MANQUE DE PLACES EN CHSLD
Marie Rinfret déplore un manque « criant » de places disponibles en CHSLD, au moment où les besoins s’accroissent. Elle constate « un resserrement des critères d’admissibilité » et une « augmentation des délais d’attente ». « Par effet de domino, les ressources intermédiaires sont surutilisées, alors que, bien souvent, elles accueillent des personnes dont les besoins sont trop lourds pour elles », a-t-elle affirmé. Plus de 3000 personnes attendent une place en CHSLD. Pour l’ensemble de l’administration publique, Marie Rinfret observe que les longs délais d’attente sont le principal motif de plaintes des citoyens. Que ce soit pour traiter un dossier, rendre une décision, entreprendre le paiement d’une indemnisation ou encore fixer une audition devant un tribunal administratif.

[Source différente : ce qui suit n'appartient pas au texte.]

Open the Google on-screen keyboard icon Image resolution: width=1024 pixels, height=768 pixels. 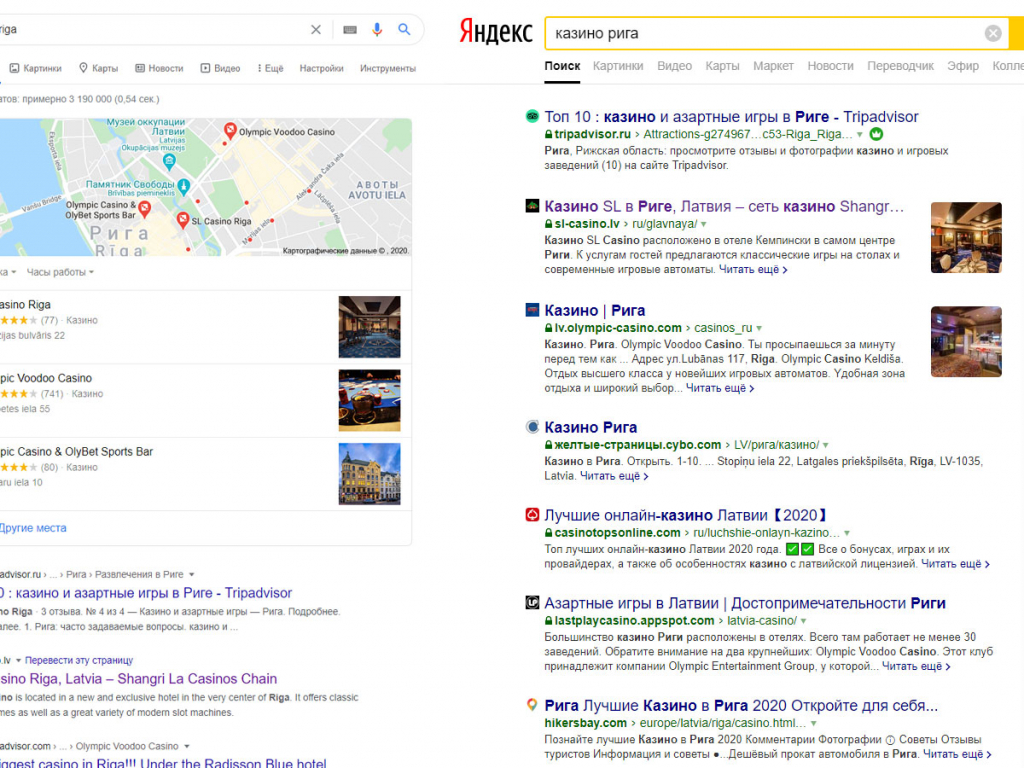(349, 30)
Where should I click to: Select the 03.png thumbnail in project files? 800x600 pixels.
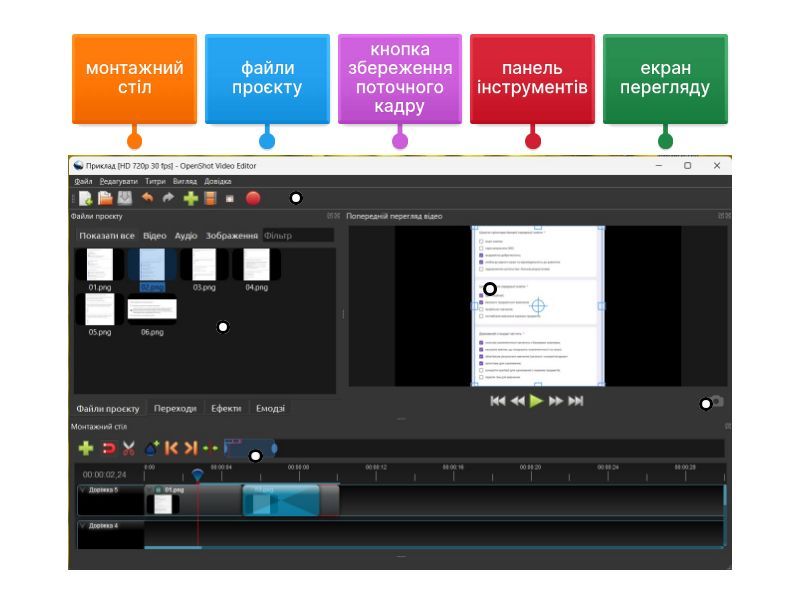pos(204,266)
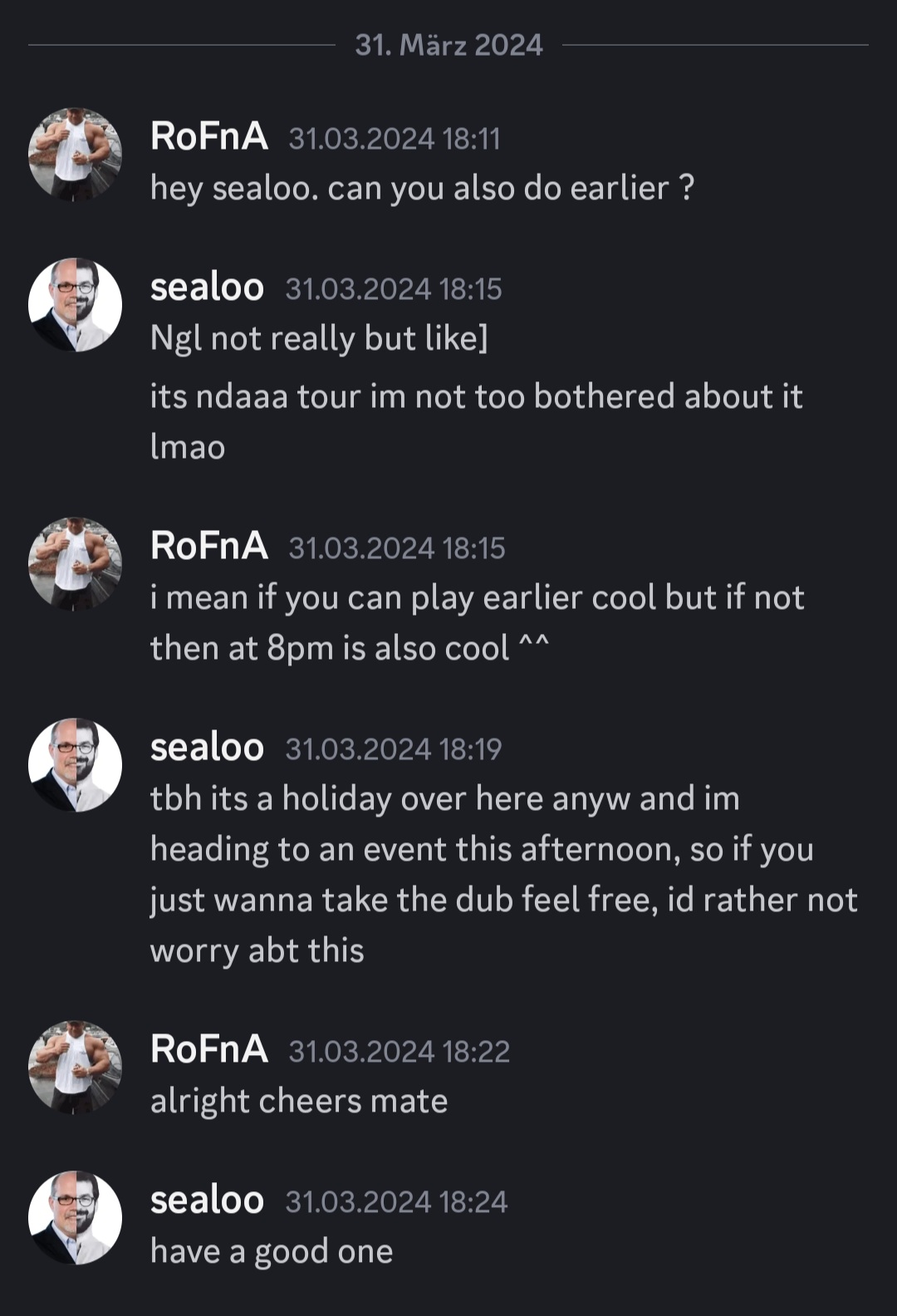897x1316 pixels.
Task: Click the sealoo username dated 18:15
Action: tap(207, 287)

MALTRAITANCE CONTRE DES HANDICAPÉS
L’État signe des contrats avec des centres privés, des « ressources intermédiaires », pour héberger des personnes lourdement handicapées. Marie Rinfret constate que dans certains cas, le personnel est insuffisant et manque de formation. « Fait exceptionnel et particulièrement inquiétant cette année : les interventions du Protecteur du citoyen ont mené à la fermeture de trois ressources » d’hébergement, lit-on dans son rapport. Un exemple : une personne hébergée dans une ressource intermédiaire était maltraitée par d’autres résidants depuis quelques années, au vu et au su des autorités publiques de la santé. Le personnel s’était plaint et un rapport interne accablant avait été produit, mais c’est seulement lorsque le Protecteur du citoyen s’est mêlé du dossier que la fermeture a été décrétée. Le nombre de plaintes traitées par le Protecteur du citoyen en 2016-2017 dans le secteur de la santé a bondi de 30 % par rapport à la moyenne des trois années précédentes. Une plainte sur deux est fondée, ce qui est « préoccupant », selon Marie Rinfret.
L’OPPOSITION FULMINE
« Le premier ministre et son gouvernement devraient avoir honte d’avoir ce bulletin », a lancé le chef du Parti québécois, Jean-François Lisée. La protectrice du citoyen « dégonfle la propagande libérale sur la fin de l’austérité toxique », selon lui. « Les milliards de dollars de surplus qui vont être utilisés pour des bons électoraux » ont été dégagés « sur le dos » de personnes vulnérables, a-t-il ajouté. Pour le député caquiste François Paradis, « le gouvernement ne peut plus nier la crise » et doit investir davantage dans les soins à domicile. L’élu de Québec solidaire Gabriel Nadeau-Dubois estime que le ministre Barrette a « raté » sa réforme.